Questions 2, 3 and 4 of your request have been handled under the Freedom of Information Act 2000 (FOIA). I can confirm that the Judicial Office does not hold the information that you have requested.
You can find out more about information held for the purposes of the Act by reading some guidance points we consider when processing a request for information, attached at the end of this letter.
You can also find more information by reading the full text of the Act, available at http://www.legislation.gov.uk/ukpga/2000/36/contents and further guidance http://www.justice.gov.uk/guidance/foi-step-by-step.htm
You have the right to appeal our decision if you think it is incorrect. Details can be found in the ‘How to Appeal’ section attached at the end of this letter.
I hope that this is of some help.
On the one hand someone has gone to the trouble of putting together a careful narrative answer to my question, and have signposted me to a number of informative documents: the Equal Treatment Bench Book does contain some useful guidance in respect of LiPs, but the lengthy 63 page prospectus of judicial training for 2012-13 contains only 2 instances of the phrase "litigants in person", indicating in respect of civil trials and appeals courses the topic will be one of many covered. There is no reference in the brochure material for family courses to litigants in person at all. For that part of the answer I cannot fault them.
On the other hand it might be seen as somewhat concerning - and contradictory - that the information requested at 2, 3 and 4 about the proportion judges who have had LiP training is not held. My understanding of the narrative response is that there is no specific training for the judiciary concerning litigants in person and the answer therefore to questions 2 and 3 must be 0%. I understand they are saying that LiP training has been "mainstreamed" but will this be enough to enable the judiciary to meet the unenviable challenge that is looming?
One can also extrapolate that if there were a specific budget allocated to training for litigants in person that would have been indicated in response to question 4. That the information is "not held" suggests that there is no such budget.
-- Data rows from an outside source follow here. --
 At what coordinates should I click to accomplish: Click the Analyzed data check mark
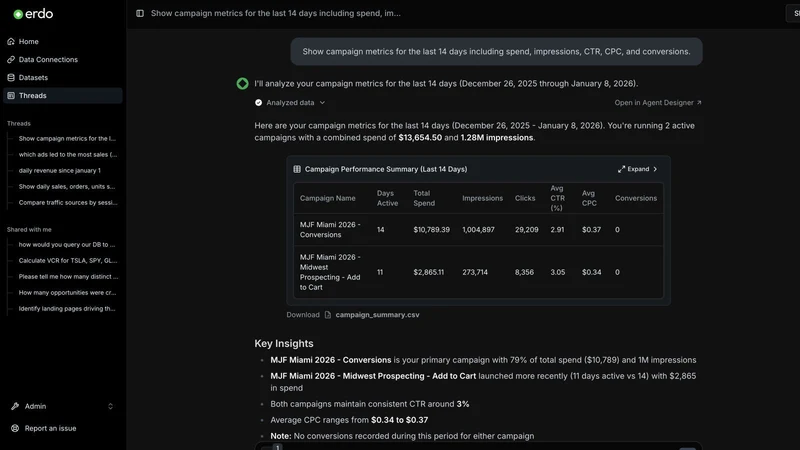click(258, 103)
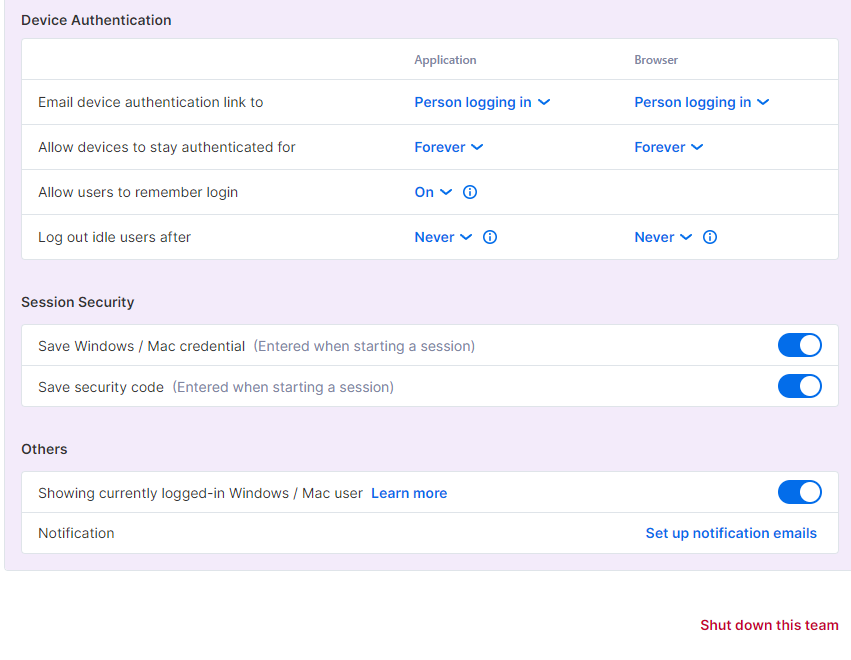Toggle Save security code switch
Image resolution: width=851 pixels, height=660 pixels.
(799, 386)
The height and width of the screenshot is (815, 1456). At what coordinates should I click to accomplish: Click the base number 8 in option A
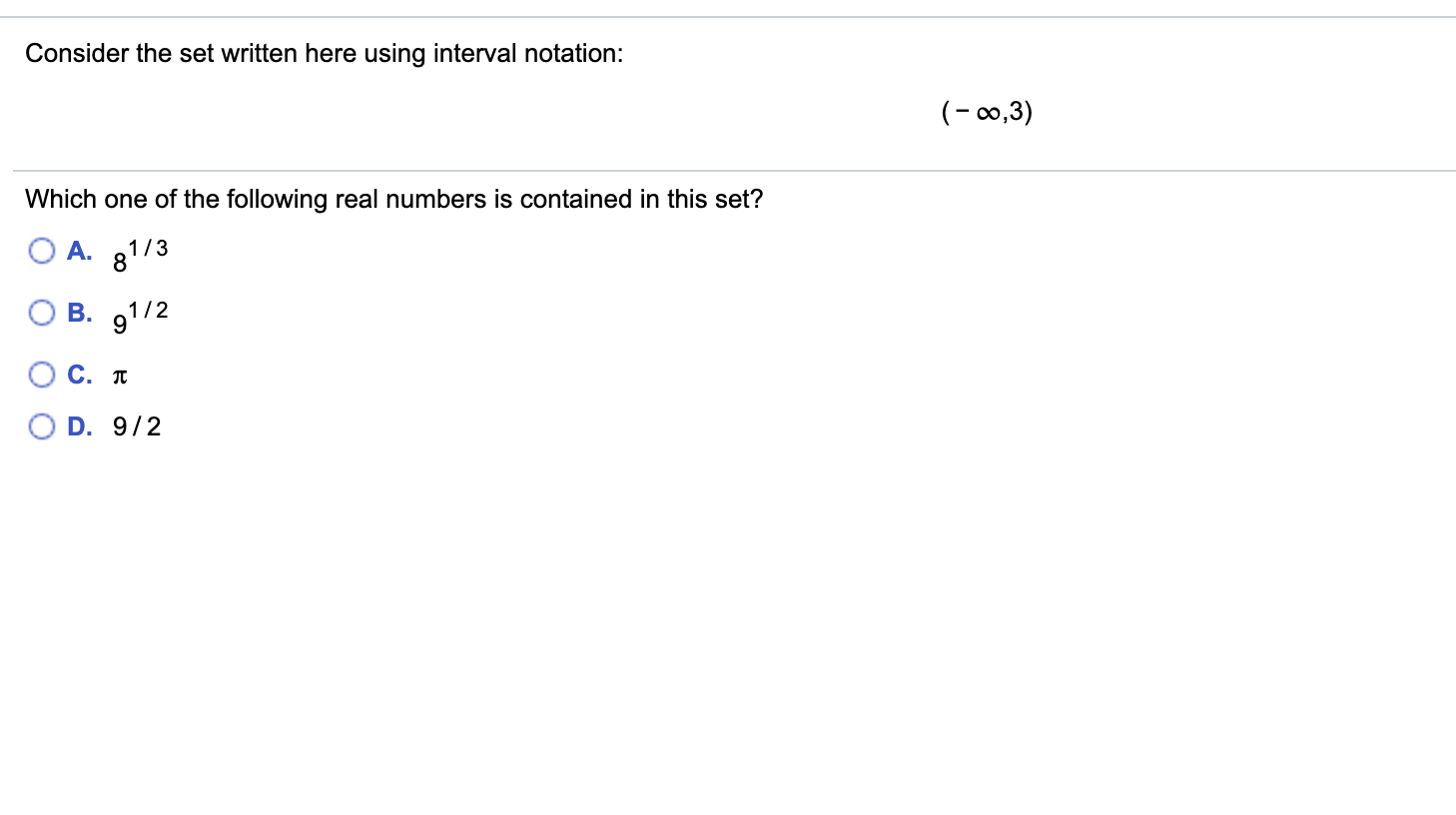pyautogui.click(x=120, y=263)
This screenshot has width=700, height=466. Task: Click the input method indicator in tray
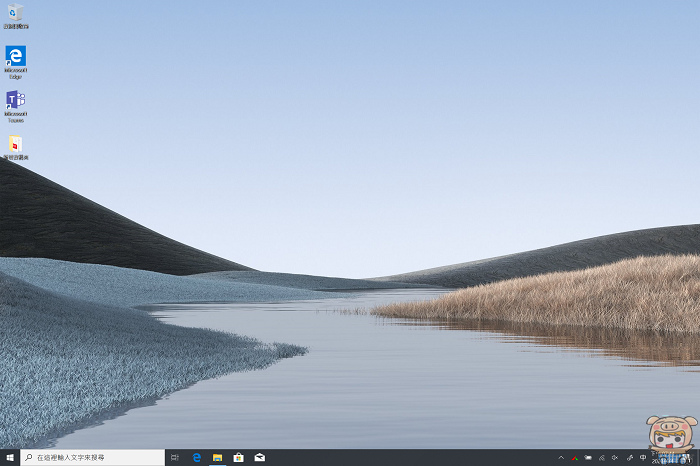click(x=643, y=457)
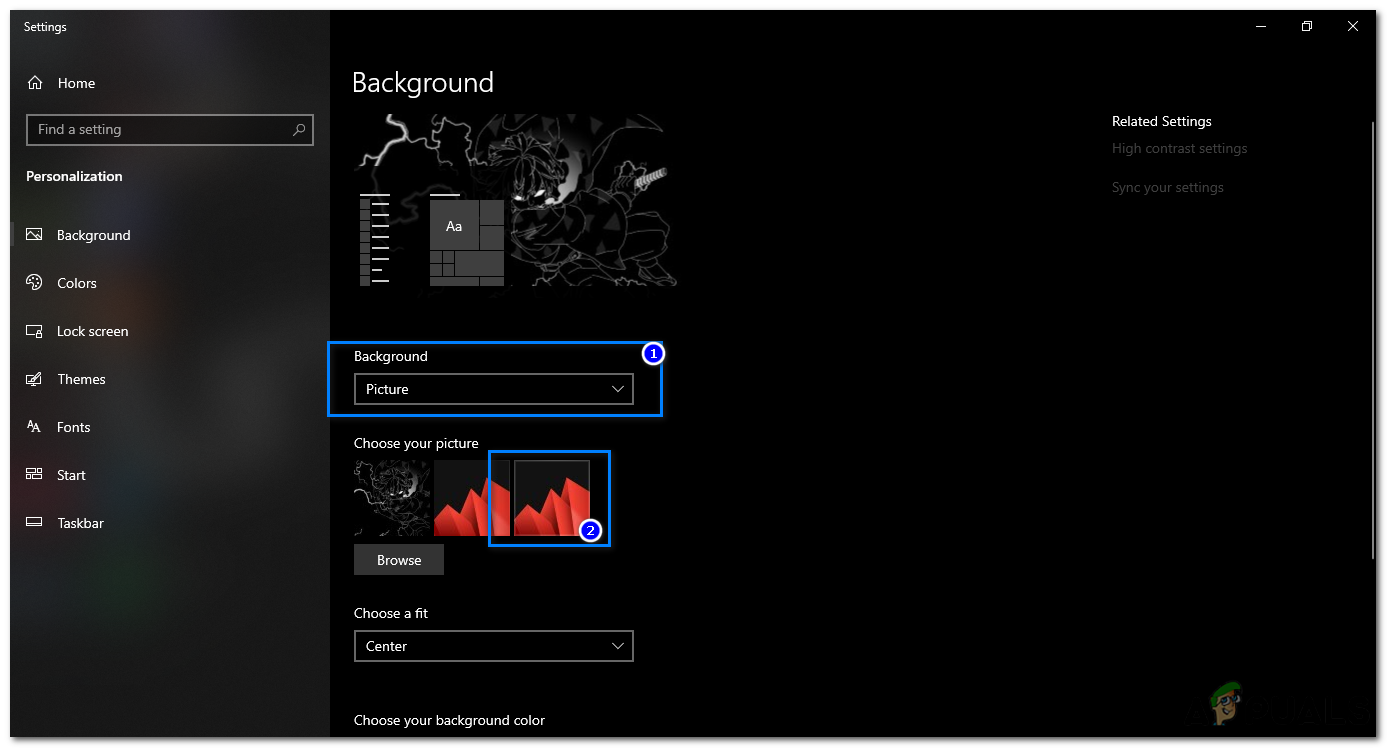Screen dimensions: 1387x748
Task: Click the Choose your background color section
Action: click(x=449, y=720)
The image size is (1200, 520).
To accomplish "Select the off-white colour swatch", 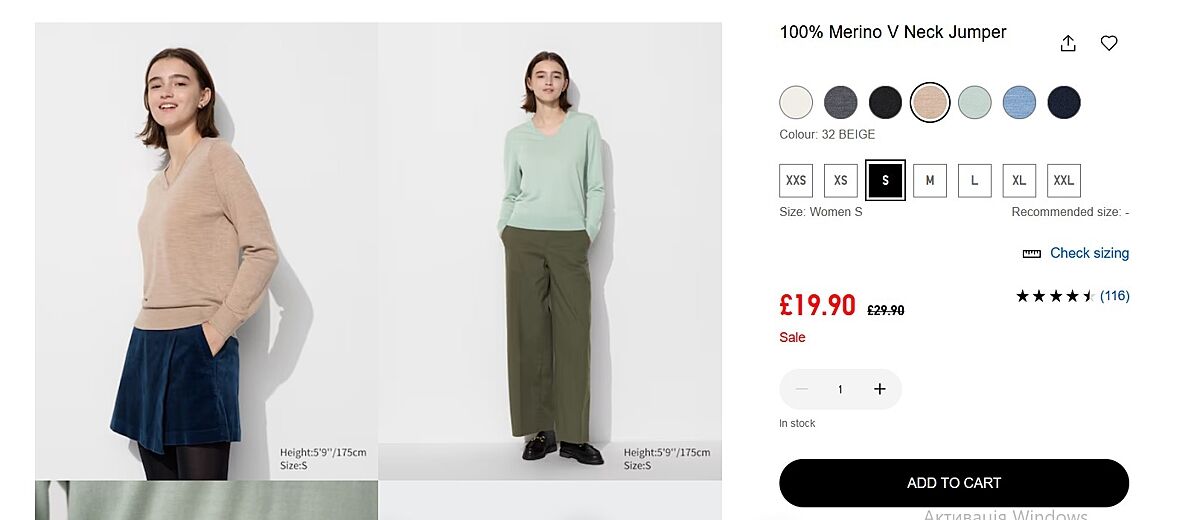I will click(x=796, y=102).
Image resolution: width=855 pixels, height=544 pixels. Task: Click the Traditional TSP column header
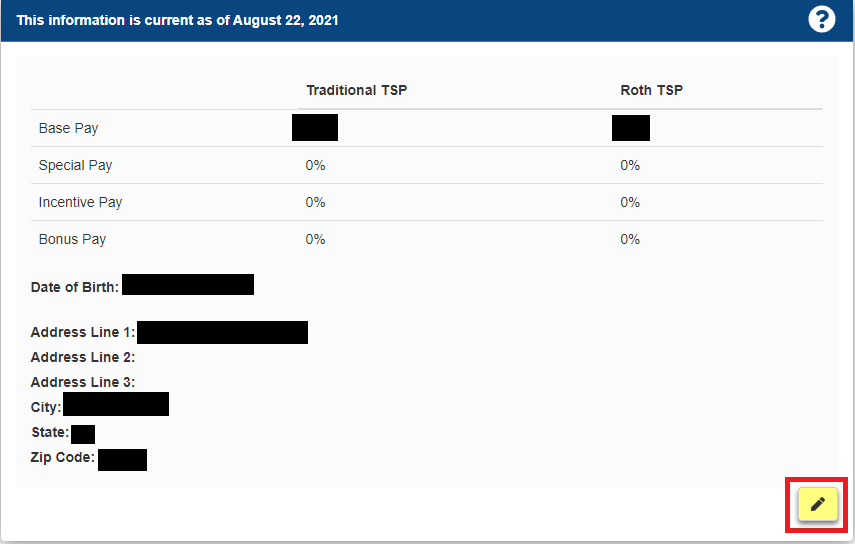tap(356, 90)
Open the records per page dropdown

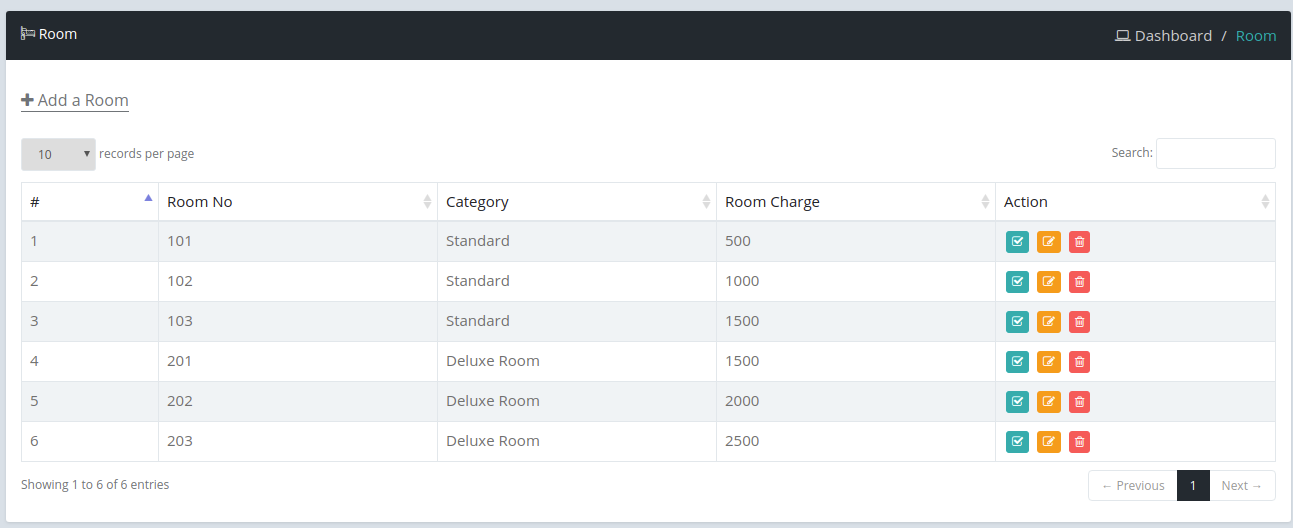click(58, 154)
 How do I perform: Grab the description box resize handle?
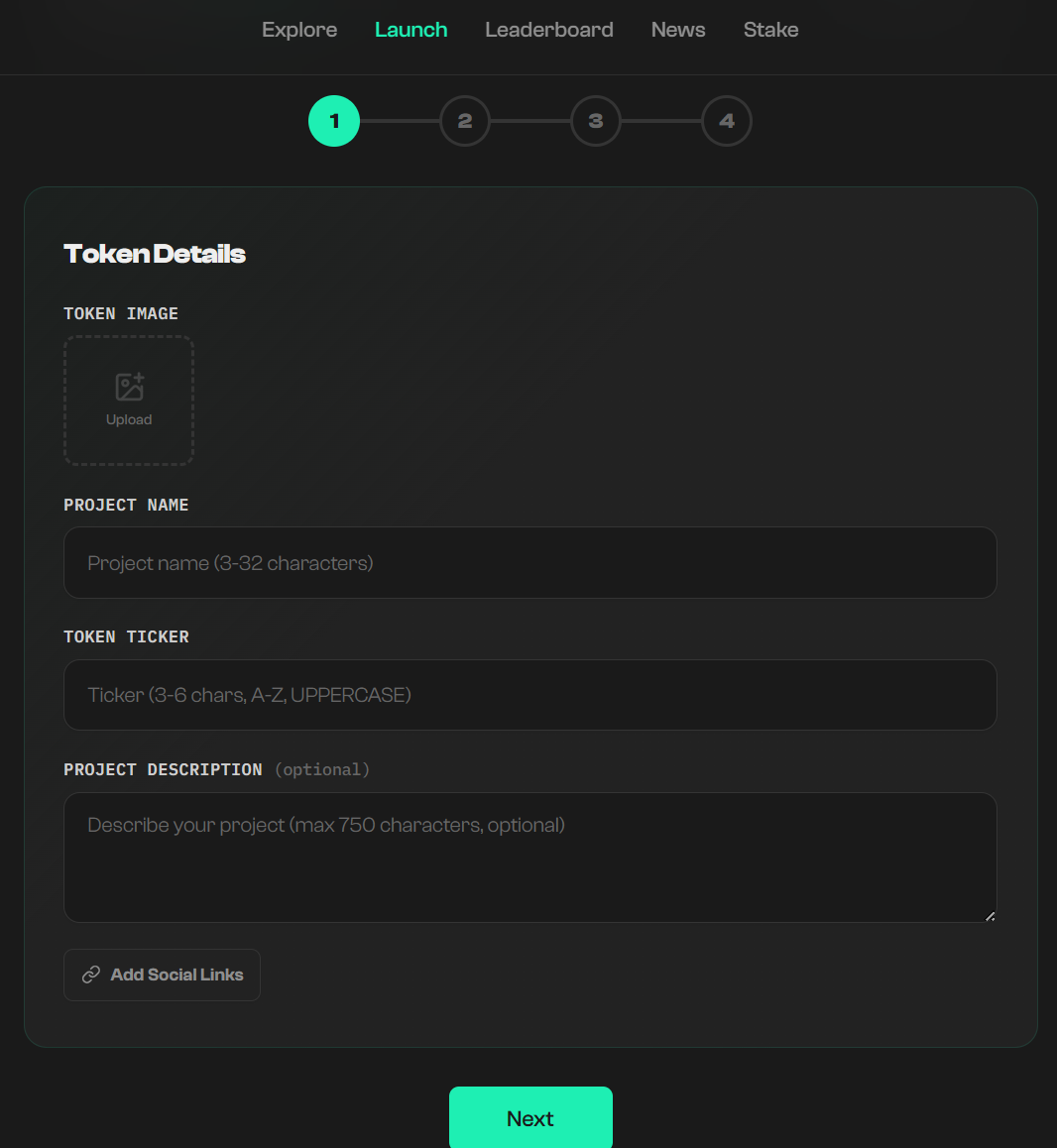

Who knows? Its not really clear.
What is in fact more interesting though than the lack of facts and figures I had sought, is that part of the narrative answer that reads:
"Senior judiciary are keen that litigants in person should be given as much assistance as possible to comply with the judicial process. Members of the judiciary are asked to show sensitivity to the needs of litigants in person and to seek to ensure that litigants in person are able to understand and comply with court processes. There are, of course, limits to the proper role of the judiciary in this area, as judges must also be careful to avoid offering legal advice on how a litigant should take forward their case, as this would interfere with due process."
And there's the nub of it. You can run as many seminars as you like on Litigants in Person, but ultimately the judiciary are not in a position to fix this problem without transgressing the professional boundaries that are essential in order for them to remain visibly impartial, and for fairness to be done and seen to be done (one example of the dangers of the judiciary trying to help but getting the balance wrong is covered in my recent blog post "Go Solo To Gain Tactical Advantage?". For the judiciary to send out a signal that they could pick up the slack by upping the training would give the Government the opportunity to offload the responsibility for this catastrophe on them. The judiciary can and will do their best but they cannot be the antidote to LASPO however well trained they are.